YOUR ASSIGNMENT >>
Among the entries below, take the line with "The image size is (967, 493)." and the line with "Task: Clear the", and output them and every line between them exactly, with nothing else.

*** RECORDED INFORMATION ***

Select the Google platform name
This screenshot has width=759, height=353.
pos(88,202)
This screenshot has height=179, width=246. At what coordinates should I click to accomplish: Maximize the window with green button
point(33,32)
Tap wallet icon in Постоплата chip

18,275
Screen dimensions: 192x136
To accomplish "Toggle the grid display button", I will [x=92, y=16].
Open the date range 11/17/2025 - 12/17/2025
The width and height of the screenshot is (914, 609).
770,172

*** End of RECORDED INFORMATION ***
*** RECORDED INFORMATION ***

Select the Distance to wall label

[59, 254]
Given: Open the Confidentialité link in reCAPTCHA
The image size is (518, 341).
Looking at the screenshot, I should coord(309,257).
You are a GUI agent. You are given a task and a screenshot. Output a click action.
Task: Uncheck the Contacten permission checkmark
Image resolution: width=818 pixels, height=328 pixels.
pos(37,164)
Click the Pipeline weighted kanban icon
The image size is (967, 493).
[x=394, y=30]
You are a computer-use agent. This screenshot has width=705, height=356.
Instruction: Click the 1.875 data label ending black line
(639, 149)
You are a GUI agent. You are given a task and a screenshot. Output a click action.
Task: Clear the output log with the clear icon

*** End of RECORDED INFORMATION ***
*** RECORDED INFORMATION ***

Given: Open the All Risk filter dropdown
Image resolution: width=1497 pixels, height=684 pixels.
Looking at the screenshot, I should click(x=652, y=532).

*** End of RECORDED INFORMATION ***

YOUR SOLUTION >>
The image size is (967, 493).
[x=394, y=30]
You are a computer-use agent. This screenshot has width=705, height=356.
Instruction: Click the 1.875 data label ending black line
(639, 149)
You are a GUI agent. You are given a task and a screenshot. Output a click action.
Task: Clear the output log with the clear icon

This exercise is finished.